[PAGE EXTRACT]
────
Rights bodies flay doctors for suspending emergency services
LAHORE: National and international human rights organisations on Monday condemned the young doctors for jeopardizing the human lives by halting healthcare services in hospital emergencies while expressing concern at the way the Punjab government approached the issue.
Provincial Coordination Officer of United Nations Population Fund (UNFPA) Jamil Ahmed Chaudhry was of the view that the measures taken by the young doctors had defiled the image and sanctity of the profession at large. He said every patient that suffered due to their actions was a burden on their conscience which they might never be able to shed. He said that even the doctors who wanted to dissociate themselves from the inhumane strike could not do so because of the pressure on them by their peers.
Proposing alternate and less fatal means of protesting to the doctors, he was of the view that even considering that the government might have mishandled the matter of service structure, endangering public health and lives could not be justified.
Concerned Citizen Society of Pakistan head Justice (Retd) Nasira Javed Iqbal said that leaving people to die for one’s lust for money could not be justified in any court of society. She said that although it could be argued that the Punjab government could have been more persuasive in its approach towards a solution yet the doctors’ act was utterly inhumane. She went on to say that the doctors were only fulfilling formality in the emergency for the past 16 days.
The Human Rights Commission of Pakistan (HRCP) too, noted with concern the suffering heaped on the people by the prolonged strike of doctors in Punjab and the provincial government’s failure to amicably resolve the matter, calling upon both sides to stop their wrangling for the people’s sake. The HRCP was of the view that protests and strikes by doctors were not unheard of in Pakistan but they had never led to suspension of the emergency care and that had changed since the last year. It stated that doctors’ abandoning their life-saving vows to press for their demands was utterly indefensible and had contributed to the loss of sympathy for them among the people.
Some of the protesting doctors’ demands might be justified but the ongoing wrangling was symptomatic of anarchy of thought and practice in the country where neither side was willing to abandon its stance, the commission held. Both sides had shown no inclination to budge and sought to achieve a stronger bargaining position by resorting to threats, it maintained. The HRCP also did not support the coercive tactics by the Punjab government aimed at finding a solution.
Nabeela Malik, head of the Rahnuma, an NGO working on health issues, said that the government’s mishandling of the matter had pushed the doctors to take drastic measures. She, however, was of the view that whatever the doctors had done could not, in any way, be justified.
────
[SUPPLIED INFORMATION]
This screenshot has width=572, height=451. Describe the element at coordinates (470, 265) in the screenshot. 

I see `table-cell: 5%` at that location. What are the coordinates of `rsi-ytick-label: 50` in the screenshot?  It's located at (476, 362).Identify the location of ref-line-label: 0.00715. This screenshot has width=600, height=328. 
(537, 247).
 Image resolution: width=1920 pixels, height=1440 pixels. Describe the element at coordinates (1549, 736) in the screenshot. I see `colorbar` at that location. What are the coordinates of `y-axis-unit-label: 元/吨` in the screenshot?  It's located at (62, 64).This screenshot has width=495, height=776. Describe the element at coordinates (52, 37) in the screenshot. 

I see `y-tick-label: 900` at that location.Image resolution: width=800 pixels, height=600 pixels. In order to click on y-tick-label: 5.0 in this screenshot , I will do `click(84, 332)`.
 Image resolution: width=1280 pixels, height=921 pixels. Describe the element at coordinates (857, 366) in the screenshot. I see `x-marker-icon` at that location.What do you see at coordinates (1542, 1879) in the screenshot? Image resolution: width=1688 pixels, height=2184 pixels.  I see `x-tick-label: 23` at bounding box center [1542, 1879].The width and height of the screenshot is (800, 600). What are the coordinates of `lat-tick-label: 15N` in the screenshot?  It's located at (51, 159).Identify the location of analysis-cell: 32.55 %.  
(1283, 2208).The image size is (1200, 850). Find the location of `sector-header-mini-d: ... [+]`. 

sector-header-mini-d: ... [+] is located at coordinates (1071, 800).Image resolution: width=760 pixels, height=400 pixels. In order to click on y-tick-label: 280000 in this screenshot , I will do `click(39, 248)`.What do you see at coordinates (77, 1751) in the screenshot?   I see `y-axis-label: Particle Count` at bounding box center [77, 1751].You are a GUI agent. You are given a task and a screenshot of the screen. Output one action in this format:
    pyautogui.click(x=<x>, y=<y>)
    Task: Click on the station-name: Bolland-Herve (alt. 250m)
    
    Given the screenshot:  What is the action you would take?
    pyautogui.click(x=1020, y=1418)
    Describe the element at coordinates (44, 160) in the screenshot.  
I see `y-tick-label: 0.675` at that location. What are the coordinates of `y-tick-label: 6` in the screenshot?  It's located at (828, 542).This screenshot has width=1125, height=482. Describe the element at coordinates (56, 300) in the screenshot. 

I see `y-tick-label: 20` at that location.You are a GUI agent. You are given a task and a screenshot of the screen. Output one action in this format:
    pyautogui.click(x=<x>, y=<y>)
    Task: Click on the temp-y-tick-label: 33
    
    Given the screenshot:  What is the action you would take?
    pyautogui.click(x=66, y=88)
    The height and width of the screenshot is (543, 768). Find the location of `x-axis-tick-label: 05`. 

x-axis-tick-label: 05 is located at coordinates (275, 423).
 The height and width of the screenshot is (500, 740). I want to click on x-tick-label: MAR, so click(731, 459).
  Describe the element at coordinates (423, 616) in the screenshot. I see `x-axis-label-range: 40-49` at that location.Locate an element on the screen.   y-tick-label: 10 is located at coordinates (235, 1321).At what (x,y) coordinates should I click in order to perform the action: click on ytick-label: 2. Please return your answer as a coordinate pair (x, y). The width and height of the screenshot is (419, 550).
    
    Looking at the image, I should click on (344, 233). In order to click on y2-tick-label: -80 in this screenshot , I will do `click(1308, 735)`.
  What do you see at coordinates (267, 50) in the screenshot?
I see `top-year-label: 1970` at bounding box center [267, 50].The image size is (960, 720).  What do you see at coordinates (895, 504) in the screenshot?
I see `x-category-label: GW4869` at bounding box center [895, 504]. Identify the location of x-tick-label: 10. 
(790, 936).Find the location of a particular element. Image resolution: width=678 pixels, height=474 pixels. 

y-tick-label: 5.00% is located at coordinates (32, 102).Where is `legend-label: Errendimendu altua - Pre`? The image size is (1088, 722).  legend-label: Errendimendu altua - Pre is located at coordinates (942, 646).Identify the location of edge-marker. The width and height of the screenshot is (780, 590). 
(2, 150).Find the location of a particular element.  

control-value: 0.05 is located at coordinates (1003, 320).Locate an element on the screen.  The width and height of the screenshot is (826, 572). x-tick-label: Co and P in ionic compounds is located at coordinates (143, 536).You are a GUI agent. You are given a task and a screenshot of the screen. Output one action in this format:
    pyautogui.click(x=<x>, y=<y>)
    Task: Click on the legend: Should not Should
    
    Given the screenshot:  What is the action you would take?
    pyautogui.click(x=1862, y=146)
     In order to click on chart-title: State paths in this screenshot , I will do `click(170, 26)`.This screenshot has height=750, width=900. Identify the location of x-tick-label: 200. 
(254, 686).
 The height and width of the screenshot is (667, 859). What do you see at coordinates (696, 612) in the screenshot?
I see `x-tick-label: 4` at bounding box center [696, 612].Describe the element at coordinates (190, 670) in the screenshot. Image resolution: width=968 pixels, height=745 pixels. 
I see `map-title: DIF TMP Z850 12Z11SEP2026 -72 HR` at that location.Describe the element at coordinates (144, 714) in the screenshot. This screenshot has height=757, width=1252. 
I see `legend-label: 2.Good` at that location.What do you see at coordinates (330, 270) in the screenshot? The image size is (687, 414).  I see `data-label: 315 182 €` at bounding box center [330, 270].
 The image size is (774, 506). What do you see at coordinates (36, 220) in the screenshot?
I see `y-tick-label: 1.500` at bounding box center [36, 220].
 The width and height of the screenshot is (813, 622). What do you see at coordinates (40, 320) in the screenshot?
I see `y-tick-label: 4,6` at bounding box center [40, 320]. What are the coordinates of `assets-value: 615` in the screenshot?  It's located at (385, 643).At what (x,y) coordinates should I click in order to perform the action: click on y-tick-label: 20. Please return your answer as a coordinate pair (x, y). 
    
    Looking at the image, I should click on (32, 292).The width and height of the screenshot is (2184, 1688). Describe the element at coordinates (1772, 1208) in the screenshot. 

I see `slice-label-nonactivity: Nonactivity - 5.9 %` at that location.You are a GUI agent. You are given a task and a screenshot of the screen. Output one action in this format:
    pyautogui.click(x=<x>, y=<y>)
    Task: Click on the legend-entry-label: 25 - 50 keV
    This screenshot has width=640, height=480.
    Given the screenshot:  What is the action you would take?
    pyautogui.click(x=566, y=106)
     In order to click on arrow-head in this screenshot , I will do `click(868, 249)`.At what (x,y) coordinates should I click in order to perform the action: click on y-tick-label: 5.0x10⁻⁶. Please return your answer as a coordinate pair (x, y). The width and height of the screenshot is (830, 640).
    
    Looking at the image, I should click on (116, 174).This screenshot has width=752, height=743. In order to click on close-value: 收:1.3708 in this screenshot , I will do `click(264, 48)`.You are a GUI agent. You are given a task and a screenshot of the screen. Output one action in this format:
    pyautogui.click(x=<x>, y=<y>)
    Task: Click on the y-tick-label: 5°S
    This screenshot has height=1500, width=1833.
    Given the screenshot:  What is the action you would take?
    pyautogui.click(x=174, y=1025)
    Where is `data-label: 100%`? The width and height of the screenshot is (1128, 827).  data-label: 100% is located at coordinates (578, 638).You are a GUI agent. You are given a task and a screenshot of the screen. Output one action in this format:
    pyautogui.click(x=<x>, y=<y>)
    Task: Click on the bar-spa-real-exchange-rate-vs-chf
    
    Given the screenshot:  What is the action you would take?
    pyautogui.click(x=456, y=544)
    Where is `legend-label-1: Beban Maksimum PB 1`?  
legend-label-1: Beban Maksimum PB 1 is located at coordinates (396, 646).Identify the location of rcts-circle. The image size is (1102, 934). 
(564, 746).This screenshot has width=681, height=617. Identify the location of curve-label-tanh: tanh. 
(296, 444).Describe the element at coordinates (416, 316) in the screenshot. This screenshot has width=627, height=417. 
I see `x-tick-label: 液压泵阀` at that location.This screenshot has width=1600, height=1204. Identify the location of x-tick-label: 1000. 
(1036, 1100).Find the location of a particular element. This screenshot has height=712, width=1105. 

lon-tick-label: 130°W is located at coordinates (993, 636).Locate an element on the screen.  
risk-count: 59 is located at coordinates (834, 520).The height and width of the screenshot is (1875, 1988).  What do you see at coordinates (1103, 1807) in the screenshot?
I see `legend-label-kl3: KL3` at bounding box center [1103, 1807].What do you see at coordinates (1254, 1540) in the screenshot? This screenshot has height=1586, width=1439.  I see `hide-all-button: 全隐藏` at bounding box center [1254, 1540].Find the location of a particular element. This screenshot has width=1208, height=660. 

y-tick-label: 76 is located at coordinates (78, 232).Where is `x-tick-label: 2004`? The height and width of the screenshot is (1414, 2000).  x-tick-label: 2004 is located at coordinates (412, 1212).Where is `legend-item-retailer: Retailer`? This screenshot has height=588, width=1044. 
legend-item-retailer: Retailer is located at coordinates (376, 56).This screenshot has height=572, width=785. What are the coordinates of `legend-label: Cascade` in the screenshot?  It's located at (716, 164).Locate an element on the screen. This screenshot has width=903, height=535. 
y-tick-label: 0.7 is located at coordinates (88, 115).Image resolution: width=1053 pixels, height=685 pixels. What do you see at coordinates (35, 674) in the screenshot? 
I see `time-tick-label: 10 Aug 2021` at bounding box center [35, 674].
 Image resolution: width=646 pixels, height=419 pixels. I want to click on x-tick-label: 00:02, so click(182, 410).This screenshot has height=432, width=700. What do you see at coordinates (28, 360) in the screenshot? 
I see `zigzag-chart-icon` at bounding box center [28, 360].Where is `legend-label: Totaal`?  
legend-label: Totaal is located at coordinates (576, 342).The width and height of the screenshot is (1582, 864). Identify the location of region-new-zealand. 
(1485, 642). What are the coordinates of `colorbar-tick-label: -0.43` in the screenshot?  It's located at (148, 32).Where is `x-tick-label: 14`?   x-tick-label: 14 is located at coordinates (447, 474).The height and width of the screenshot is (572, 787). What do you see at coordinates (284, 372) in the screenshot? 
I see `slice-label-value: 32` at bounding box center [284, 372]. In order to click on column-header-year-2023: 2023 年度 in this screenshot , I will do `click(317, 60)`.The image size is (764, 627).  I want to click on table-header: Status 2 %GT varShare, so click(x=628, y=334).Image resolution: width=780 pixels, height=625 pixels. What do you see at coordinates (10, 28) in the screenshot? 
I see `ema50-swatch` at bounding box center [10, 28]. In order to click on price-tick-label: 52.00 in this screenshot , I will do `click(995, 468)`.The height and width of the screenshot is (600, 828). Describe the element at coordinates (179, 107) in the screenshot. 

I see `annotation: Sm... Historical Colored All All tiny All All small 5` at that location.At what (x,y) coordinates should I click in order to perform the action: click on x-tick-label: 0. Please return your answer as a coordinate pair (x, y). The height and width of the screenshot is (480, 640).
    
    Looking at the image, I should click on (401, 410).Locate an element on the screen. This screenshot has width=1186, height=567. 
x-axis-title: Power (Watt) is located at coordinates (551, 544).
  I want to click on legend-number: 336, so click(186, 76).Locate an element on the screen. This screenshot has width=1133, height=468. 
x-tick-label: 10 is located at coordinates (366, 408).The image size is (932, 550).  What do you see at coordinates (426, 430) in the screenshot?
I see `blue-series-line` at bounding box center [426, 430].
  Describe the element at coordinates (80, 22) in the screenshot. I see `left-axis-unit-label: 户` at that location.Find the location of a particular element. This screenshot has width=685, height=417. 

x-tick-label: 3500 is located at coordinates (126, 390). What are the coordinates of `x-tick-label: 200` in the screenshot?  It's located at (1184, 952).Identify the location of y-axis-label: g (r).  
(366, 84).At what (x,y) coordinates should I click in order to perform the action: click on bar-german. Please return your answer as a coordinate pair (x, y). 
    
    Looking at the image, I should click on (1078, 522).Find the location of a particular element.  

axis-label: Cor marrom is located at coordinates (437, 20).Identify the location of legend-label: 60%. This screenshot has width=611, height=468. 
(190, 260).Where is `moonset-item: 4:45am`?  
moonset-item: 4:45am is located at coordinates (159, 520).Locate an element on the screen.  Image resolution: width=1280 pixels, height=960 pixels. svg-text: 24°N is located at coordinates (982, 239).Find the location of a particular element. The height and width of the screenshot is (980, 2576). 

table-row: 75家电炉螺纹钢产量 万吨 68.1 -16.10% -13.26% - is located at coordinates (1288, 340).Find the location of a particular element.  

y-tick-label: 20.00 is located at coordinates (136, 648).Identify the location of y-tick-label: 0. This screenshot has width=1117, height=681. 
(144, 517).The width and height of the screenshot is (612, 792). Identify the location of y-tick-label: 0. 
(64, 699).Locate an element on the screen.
────
[WORK ITEM] From the article on the doctors' strike, copy out everything from "Provincial Coordination Officer" down to "by their peers.". The listing has nothing to do with this.

[PROBLEM SOLUTION]
Provincial Coordination Officer of United Nations Population Fund (UNFPA) Jamil Ahmed Chaudhry was of the view that the measures taken by the young doctors had defiled the image and sanctity of the profession at large. He said every patient that suffered due to their actions was a burden on their conscience which they might never be able to shed. He said that even the doctors who wanted to dissociate themselves from the inhumane strike could not do so because of the pressure on them by their peers.